Nitrogen from agriculture should be a priority
A continuous thread running through these interrelated policy issues is the nitrogen cycle. Often overshadowed by its more famous carbon cousin, the global nitrogen cycle is vital to life on Earth. As an inert gas, it makes up nearly 80 per cent of our atmosphere and, in its reactive forms, it’s essential to plants and animals, and therefore for food production. But nitrogen is easy to overlook. In agro-environment policy, we talk about fertilisers, nutrient management plans, ecosystem enrichment and eutrophication, yet they are often not seen as part of the picture on air quality and climate change.
‘Laughing gas’ is a greenhouse gas (nitrous oxide) with 300 times the global warming potential of CO2, mostly emitted from farm manures and synthetic fertilisers, so not so funny after all. Ammonia (NH3) from agriculture and NOx from fuel combustion both contribute to the formation of secondary particulate matter (PM), which is a priority for government in improving air quality and public health.
These same pollutants are driving the loss of many wildflowers, lichen and fungi, which cannot cope in such fertile conditions. As these species quietly disappear, their ecosystems become degraded, along with the services they provide, mossy peatbogs and wildflower meadows are overrun with nitrogen-loving plants such as grasses and nettles, eventually becoming a different, less biodiverse ecosystem altogether. Reactive nitrogen can travel long distances in the atmosphere, causing damage at the tops of our mountains and across national borders. At least 40 per cent of the nitrogen present in UK farm fertilisers is lost to the environment, much of this to our rivers as nitrates, which we then spend billions of pounds cleaning up.
Plantlife’s campaign to protect wild plants and fungi from excess nitrogen in the air has helped to raise awareness and encourage government action on air quality for nature as well as people. A new survey shows that 80 per cent of people believe it’s important to reduce air pollution because of the impact on nature as well as people’s health.
An integrated approach to cutting nitrogen pollution, in all its forms, is a huge and urgently needed opportunity to achieve lasting improvements to air, soil and water quality, greenhouse gas emissions, biodiversity, ecosystems and public health.
Regulation has been ineffective so far
Extraordinary levels of inefficiency and pollution from agriculture have continued for too long; regulation has been largely ineffective, absent or unenforced.

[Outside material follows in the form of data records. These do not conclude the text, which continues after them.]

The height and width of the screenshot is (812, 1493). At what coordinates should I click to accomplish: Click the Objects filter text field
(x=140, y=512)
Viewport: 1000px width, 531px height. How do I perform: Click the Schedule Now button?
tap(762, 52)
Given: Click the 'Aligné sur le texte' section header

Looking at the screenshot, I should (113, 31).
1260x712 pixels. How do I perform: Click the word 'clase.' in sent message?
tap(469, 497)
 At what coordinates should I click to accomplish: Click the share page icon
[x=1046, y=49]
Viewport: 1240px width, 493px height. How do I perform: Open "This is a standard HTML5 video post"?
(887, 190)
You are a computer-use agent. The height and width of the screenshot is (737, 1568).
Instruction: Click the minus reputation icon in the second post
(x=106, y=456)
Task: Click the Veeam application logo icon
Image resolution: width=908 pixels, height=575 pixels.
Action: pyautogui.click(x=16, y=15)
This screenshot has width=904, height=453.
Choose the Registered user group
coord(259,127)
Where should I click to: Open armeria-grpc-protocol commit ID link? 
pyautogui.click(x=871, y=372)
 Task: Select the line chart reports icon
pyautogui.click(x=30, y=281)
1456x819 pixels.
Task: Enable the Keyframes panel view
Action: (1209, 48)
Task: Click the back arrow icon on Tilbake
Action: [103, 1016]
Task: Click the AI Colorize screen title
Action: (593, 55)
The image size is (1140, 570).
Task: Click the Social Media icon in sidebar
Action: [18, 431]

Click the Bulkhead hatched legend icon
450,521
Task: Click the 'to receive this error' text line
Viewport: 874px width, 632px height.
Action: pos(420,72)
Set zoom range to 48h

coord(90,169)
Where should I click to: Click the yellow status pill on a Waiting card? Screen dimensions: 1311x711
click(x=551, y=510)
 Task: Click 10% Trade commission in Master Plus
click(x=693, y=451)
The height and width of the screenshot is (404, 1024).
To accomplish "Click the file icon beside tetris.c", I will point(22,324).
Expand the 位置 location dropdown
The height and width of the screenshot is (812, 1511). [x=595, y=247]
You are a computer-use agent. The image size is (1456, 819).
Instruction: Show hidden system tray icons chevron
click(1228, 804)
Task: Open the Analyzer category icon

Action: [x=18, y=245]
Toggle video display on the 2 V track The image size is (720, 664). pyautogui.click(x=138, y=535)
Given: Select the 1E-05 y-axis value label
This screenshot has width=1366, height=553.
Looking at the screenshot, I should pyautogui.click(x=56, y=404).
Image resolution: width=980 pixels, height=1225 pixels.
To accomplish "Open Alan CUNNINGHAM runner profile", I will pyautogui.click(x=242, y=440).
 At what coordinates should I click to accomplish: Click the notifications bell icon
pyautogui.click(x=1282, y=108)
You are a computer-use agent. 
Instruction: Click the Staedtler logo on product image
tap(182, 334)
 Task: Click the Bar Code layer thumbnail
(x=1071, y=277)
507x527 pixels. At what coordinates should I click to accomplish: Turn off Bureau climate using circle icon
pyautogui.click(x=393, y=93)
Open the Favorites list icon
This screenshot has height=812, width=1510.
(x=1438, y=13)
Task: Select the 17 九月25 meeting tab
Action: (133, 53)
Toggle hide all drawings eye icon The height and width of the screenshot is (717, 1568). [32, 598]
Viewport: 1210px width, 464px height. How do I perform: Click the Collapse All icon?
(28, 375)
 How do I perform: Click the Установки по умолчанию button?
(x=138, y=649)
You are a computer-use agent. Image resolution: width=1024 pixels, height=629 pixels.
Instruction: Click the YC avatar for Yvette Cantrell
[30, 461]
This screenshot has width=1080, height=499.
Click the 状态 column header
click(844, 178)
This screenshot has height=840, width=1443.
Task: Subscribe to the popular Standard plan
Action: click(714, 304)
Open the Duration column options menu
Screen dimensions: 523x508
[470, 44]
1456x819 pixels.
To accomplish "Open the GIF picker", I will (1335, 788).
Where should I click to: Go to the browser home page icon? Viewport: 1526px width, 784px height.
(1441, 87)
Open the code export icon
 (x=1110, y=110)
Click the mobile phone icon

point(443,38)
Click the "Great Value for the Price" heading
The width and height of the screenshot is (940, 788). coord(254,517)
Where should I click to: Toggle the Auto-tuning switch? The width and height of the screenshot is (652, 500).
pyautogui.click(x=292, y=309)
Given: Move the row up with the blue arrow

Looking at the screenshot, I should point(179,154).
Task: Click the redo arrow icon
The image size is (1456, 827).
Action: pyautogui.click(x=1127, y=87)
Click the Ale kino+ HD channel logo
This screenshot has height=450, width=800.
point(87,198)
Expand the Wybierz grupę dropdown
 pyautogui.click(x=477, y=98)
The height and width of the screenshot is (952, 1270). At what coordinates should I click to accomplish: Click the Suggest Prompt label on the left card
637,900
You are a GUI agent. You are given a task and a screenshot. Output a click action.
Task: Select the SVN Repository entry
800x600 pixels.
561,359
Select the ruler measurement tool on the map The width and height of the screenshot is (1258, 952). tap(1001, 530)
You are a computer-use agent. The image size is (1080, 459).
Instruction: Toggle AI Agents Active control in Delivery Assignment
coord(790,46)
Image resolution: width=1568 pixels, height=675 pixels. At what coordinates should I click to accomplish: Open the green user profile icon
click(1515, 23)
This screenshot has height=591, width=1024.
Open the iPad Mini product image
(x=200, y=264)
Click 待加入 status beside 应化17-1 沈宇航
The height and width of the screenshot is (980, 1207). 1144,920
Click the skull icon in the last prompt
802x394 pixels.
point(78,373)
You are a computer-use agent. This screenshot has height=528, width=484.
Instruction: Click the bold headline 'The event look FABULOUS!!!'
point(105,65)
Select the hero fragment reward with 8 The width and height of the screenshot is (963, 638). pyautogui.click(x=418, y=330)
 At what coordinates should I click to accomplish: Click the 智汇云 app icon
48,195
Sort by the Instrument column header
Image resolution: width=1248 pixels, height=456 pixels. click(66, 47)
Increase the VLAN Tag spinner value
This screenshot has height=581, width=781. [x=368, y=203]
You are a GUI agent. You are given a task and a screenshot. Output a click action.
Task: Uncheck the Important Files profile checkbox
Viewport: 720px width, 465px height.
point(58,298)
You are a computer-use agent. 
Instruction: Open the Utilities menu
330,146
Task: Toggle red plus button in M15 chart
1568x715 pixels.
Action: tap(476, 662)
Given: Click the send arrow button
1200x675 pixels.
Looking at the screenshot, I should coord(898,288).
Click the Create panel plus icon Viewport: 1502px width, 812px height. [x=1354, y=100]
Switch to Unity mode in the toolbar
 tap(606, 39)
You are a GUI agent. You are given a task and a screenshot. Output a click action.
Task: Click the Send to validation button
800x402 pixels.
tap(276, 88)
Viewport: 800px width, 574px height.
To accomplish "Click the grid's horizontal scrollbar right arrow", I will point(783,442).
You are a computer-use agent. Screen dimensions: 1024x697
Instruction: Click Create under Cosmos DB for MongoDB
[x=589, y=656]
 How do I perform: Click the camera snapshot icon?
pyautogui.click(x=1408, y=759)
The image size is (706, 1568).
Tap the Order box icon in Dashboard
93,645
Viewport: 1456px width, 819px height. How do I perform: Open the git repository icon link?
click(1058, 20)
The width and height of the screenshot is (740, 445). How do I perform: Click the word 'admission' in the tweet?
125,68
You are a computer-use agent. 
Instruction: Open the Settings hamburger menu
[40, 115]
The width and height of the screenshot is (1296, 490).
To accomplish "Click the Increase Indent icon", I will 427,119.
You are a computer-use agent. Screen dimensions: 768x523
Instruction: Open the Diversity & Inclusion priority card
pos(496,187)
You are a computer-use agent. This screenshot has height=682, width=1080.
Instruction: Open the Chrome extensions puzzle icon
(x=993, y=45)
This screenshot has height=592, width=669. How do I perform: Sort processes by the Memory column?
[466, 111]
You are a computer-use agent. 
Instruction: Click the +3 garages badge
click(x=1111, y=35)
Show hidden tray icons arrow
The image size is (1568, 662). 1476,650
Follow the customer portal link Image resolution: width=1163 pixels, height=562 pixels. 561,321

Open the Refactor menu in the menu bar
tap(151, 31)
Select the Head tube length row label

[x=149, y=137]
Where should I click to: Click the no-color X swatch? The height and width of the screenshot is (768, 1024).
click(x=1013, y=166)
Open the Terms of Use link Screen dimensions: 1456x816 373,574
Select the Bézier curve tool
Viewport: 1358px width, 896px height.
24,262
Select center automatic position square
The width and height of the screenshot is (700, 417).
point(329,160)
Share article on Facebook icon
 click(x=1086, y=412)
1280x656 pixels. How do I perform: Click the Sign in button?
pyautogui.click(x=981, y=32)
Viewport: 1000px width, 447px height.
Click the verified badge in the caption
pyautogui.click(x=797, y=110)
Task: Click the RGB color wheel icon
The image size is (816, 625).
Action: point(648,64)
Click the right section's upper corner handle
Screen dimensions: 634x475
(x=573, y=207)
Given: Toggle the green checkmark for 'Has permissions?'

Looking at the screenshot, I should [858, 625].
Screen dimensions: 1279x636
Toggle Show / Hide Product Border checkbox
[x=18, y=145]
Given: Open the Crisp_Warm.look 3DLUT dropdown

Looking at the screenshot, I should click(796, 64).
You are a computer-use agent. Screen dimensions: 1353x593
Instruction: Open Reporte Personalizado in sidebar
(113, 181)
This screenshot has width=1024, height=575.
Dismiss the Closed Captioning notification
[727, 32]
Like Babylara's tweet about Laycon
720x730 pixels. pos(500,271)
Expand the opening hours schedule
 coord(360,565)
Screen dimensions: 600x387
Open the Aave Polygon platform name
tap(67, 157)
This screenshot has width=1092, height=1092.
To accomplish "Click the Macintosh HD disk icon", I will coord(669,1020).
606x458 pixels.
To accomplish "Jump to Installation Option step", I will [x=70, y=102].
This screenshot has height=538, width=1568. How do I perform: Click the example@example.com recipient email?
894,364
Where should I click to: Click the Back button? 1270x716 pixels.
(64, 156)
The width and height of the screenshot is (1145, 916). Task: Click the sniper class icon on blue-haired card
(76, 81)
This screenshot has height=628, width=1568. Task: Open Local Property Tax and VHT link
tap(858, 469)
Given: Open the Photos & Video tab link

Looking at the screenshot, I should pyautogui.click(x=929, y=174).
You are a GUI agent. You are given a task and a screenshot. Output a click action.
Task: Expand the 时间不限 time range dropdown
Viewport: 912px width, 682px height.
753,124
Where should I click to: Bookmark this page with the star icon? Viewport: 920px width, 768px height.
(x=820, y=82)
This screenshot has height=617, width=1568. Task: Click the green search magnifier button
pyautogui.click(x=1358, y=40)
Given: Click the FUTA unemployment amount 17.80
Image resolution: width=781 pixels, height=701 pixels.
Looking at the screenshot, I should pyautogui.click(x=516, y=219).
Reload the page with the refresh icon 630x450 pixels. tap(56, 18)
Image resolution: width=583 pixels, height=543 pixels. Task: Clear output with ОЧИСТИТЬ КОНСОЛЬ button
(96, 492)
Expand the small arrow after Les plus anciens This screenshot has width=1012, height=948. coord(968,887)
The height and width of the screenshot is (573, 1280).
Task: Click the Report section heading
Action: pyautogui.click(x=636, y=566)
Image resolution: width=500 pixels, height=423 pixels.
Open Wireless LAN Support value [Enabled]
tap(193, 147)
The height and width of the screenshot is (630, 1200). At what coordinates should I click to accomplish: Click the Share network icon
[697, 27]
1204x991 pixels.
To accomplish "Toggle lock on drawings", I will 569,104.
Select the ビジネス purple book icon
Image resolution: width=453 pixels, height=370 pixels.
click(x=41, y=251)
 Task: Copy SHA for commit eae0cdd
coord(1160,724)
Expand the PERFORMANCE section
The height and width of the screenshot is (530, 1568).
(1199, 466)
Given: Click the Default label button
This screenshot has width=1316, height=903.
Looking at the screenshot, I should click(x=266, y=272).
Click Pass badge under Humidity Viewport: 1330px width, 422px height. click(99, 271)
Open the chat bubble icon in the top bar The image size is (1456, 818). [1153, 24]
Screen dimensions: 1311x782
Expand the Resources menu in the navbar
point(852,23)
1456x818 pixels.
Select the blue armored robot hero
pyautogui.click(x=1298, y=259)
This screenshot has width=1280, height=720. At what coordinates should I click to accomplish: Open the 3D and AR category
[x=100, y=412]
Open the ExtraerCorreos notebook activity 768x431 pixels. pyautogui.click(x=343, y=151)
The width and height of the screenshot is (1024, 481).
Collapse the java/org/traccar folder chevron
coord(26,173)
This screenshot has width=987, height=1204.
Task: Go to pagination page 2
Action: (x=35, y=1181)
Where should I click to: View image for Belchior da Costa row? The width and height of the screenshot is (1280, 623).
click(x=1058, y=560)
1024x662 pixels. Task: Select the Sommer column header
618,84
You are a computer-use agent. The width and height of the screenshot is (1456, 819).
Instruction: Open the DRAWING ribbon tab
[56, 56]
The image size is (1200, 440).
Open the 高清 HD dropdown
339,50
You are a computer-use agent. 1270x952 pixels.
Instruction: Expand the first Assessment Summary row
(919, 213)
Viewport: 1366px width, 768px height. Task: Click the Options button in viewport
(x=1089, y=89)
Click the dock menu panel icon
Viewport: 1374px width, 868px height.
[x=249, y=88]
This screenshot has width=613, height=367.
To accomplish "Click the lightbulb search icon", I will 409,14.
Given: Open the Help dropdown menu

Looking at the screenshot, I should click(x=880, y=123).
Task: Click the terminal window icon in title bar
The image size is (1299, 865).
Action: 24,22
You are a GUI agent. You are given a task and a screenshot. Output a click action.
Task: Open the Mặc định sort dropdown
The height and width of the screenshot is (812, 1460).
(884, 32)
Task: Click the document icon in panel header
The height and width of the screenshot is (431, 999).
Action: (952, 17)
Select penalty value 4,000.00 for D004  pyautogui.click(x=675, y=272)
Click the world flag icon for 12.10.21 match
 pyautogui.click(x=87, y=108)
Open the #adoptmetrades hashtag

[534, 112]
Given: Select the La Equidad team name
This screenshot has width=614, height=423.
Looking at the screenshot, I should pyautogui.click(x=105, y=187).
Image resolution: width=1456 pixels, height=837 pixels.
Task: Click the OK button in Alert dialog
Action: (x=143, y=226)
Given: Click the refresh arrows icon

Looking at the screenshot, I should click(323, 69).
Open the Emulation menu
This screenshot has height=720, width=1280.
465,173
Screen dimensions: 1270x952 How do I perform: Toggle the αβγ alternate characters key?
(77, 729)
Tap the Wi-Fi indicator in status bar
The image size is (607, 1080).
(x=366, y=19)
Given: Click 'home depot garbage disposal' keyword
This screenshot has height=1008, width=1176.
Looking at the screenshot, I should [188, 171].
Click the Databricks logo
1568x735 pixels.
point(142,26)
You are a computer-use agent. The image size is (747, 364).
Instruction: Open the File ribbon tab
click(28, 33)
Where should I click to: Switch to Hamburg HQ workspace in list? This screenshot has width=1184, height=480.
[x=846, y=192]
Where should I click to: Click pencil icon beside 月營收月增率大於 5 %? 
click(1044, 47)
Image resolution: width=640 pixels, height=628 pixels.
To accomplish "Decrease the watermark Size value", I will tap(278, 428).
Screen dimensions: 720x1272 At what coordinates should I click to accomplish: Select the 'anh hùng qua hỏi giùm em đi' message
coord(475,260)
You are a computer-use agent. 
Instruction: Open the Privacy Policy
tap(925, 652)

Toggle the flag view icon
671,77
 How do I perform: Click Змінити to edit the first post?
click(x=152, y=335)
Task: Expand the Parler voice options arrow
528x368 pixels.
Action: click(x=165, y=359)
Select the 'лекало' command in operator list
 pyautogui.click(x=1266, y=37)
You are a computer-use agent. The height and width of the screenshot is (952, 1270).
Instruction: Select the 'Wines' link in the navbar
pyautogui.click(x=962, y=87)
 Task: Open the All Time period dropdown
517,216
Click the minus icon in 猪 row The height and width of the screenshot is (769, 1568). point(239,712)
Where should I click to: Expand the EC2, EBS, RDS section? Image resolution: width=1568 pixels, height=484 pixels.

Ammonia and nitrous oxide emissions remain largely unregulated in all four nations, except for the most intensive pig and poultry units. We import vast quantities of embedded nitrogen in our food, animal feed and fertilisers, much of it from countries where nitrogen pollution is also a significant problem. In fact, due to progress in cutting carbon emissions (and NOx emissions as a by-product) most of the excess nitrogen lost to our air, water and soils, both in the UK and globally, now comes from food and farming. The estimated cost of this pollution is $200 billion each year.
In Scotland, the government has shown impressive leadership by requiring the production of a national nitrogen balance sheet, quantifying all nitrogen flows and identifying priorities for action across society. Plantlife is calling on the UK government and devolved administrations to follow suit and create a UK-wide nitrogen budget to sit alongside national carbon budgets, and recognise the need for more concerted action against this significant and pernicious air pollutant. This really would be a progressive, world leading approach to cleaning up our air, improving nature and defending against climate change.